Fortunately, Naladhu is still teeming with wildlife. Stingrays glide through the crystal lagoon waters, hermit crabs scuttle across the beach in misshapen shells, and bats swoop from palm to palm at twilight. It is a nirvana for naturalists. 

While rich bio-diversity is a major draw, Naladhu’s luxurious setting definitely aids the appreciation. The sprawling 300sqm Ocean Villas, each named after indigenous plants, sit on the island’s perimeter and face out to the Indian Ocean, ensuring maximum privacy for guests. 
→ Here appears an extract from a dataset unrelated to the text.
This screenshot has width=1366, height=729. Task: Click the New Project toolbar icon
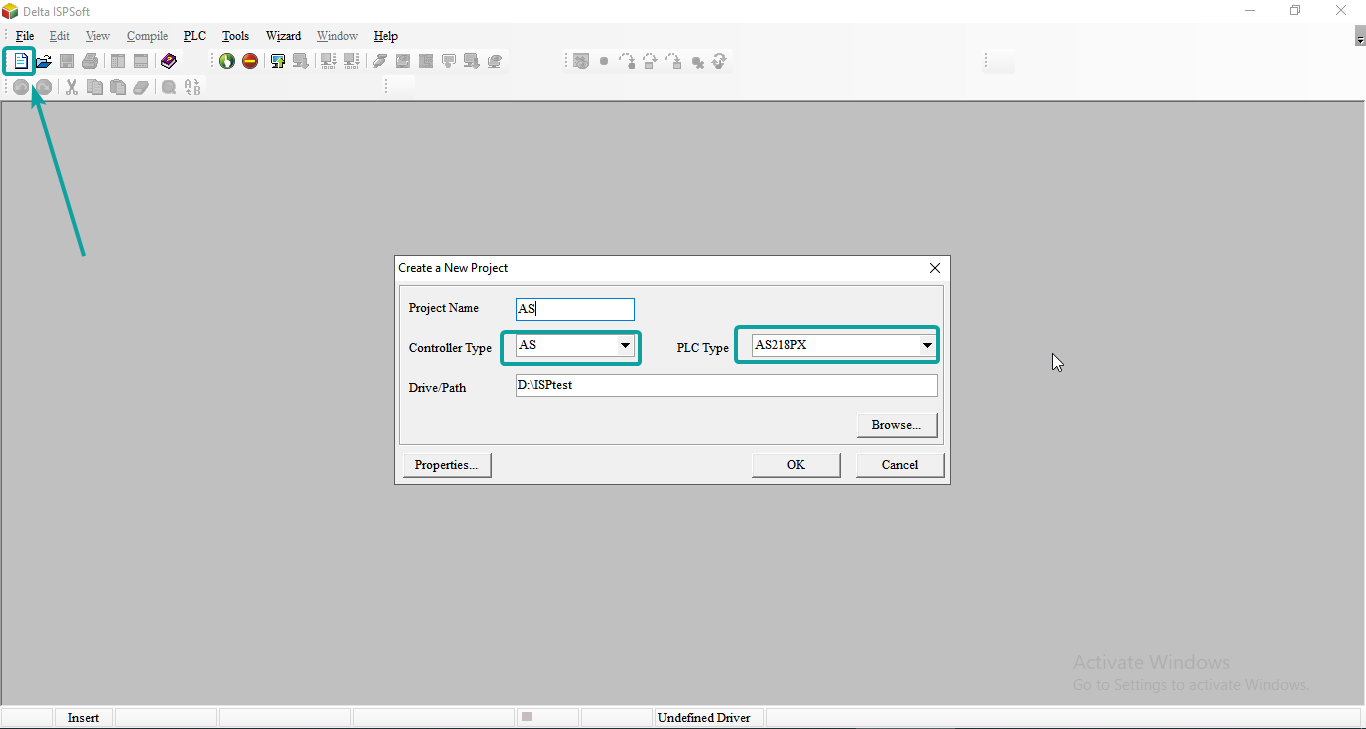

A glass-tiled swimming pool offers an appealing alternative to the lagoon, while a sunken outdoor terrace tub provides a most memorable bath, looking out to sea under an impossibly starry sky. Naladhu is definitely a sanctuary for sitting — whether it’s on a giant swinging daybed, in a private shaded beachside cabana or at a cosy dinner table in the coconut groves. 

Dining barefoot on the beach with the heavens twinkling above, is an experience one can never tire of. The quality of the food matches the setting at The Living Room restaurant, with seafood unsurprisingly the star — from freshly caught lobster to delicate Maldivian yellow fin tuna tartare. It is the island’s only eatery, and serves an outstanding breakfast that can be taken any time of day. The excellent Thai restaurant Baan Huraa, meanwhile, is only a short walk away, set out to sea between Naladhu and neighbouring Veli. 

Easily accessible by boat, kayak or snorkelling excursion — the other islands also have restaurants, a delightful spa and an abundance of watersports. Parasailing delivers a magnificent bird’s eye view of the South Male Atoll, while scuba diving is an essential experience. The visibility is unmatched almost anywhere in the world and despite the bleaching of 2016, marine life is still in good health. 

Be warned: leaving Naladhu is a real wrench. Expectations are always high when visiting the Maldives but Anantara exceeds them at every turn. Vivid vistas, endearing people and total serenity — Naladhu is a place that captures the imagination and, like those determined Maldivian crabs, refuses to let go.